§ **SET PROBLEM**
Locate each line in the entries below that contains the string "Generic", and copy every such line verbatim.

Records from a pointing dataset
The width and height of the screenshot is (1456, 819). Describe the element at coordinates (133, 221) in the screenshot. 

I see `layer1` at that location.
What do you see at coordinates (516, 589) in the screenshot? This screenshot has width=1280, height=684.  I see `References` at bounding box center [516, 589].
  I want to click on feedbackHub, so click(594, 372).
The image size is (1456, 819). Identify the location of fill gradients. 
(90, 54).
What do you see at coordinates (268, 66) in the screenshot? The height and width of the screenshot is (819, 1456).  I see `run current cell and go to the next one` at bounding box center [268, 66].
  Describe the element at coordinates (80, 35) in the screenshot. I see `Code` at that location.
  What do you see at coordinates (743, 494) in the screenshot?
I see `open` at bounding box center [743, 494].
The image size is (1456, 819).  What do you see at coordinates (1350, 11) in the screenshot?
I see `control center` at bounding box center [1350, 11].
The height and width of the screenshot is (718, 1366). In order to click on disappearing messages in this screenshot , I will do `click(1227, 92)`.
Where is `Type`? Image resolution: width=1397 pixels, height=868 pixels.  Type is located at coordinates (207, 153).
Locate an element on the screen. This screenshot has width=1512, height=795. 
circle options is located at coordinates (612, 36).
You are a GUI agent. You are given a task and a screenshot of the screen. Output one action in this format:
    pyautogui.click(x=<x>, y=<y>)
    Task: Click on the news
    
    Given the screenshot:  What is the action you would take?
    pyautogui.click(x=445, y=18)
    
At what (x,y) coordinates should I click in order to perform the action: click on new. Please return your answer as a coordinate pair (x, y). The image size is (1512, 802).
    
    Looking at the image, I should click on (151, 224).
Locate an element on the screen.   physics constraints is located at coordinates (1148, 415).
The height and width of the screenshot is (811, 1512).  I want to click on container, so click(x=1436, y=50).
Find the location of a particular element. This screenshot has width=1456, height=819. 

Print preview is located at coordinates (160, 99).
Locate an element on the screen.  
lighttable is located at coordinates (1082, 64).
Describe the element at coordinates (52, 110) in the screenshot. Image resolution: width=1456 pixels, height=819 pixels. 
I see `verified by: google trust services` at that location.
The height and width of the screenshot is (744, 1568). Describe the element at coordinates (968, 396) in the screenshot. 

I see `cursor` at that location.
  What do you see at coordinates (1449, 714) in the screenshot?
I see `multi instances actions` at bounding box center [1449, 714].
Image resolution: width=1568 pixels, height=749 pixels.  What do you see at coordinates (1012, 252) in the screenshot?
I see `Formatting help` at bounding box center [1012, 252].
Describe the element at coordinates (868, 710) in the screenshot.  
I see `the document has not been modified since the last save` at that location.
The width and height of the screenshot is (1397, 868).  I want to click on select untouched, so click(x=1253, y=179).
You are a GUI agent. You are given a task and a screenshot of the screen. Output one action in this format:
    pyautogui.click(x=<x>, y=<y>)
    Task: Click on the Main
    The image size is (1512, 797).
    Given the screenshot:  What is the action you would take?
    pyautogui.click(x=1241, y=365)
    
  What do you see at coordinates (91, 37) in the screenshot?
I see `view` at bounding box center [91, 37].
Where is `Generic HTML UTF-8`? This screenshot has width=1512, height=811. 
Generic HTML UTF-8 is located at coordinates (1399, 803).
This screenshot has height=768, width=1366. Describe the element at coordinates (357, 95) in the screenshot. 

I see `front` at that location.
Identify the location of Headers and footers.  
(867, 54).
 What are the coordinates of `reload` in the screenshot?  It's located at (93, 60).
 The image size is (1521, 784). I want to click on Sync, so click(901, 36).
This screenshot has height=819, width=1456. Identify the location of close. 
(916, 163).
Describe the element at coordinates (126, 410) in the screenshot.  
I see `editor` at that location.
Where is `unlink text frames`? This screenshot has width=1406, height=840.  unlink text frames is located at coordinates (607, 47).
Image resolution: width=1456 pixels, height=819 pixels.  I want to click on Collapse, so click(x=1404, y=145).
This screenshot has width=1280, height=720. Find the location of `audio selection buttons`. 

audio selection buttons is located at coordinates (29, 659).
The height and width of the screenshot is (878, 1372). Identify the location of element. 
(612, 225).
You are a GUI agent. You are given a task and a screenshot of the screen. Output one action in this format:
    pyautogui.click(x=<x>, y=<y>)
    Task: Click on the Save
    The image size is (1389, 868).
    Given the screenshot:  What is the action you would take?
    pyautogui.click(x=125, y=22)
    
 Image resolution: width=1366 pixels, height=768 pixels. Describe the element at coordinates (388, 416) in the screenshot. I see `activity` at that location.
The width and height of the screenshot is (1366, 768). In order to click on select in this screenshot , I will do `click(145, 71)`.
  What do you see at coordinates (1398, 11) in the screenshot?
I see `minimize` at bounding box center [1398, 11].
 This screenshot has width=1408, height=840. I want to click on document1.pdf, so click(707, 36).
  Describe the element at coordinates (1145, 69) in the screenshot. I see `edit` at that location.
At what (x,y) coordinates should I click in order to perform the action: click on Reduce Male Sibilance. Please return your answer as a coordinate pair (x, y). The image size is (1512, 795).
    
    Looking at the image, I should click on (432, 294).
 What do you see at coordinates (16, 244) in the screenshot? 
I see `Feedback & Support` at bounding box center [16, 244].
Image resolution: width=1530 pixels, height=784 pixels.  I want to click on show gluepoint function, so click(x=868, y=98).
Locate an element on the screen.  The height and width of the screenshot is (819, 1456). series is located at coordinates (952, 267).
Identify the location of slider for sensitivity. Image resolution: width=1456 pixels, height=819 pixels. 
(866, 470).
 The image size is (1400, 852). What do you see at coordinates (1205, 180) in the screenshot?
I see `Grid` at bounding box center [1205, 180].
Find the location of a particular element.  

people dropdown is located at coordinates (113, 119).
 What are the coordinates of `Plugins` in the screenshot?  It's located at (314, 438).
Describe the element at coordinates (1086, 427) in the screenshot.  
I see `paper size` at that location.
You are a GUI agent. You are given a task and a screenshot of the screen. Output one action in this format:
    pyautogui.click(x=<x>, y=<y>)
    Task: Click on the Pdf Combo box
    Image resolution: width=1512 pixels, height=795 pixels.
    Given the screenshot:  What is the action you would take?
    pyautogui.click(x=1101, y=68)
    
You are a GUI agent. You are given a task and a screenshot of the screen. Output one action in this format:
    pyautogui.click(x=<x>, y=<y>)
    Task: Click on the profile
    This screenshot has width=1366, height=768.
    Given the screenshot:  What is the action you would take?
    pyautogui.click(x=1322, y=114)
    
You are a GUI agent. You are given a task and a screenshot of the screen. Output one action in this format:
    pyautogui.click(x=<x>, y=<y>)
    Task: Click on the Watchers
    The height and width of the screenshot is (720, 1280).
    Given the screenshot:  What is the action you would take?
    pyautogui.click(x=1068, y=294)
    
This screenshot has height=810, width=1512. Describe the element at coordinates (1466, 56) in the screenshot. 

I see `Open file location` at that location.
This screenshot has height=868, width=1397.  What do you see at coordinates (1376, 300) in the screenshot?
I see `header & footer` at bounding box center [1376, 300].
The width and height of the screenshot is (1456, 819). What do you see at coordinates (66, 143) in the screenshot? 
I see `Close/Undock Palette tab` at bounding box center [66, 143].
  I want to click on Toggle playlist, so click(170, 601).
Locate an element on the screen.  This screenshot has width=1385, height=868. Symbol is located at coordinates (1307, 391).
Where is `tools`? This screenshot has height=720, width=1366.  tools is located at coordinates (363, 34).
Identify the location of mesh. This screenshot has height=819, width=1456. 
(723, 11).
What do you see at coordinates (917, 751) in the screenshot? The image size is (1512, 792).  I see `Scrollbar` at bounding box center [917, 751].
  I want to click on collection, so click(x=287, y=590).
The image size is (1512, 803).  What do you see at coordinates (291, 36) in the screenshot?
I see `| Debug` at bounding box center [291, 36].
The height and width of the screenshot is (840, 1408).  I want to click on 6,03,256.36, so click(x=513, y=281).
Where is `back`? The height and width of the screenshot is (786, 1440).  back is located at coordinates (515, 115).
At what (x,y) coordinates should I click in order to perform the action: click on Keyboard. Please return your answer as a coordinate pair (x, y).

§ **WRITTEN RESPONSE**
Where is `Generic HTML UTF-8`? This screenshot has width=1512, height=811. 
Generic HTML UTF-8 is located at coordinates (1399, 803).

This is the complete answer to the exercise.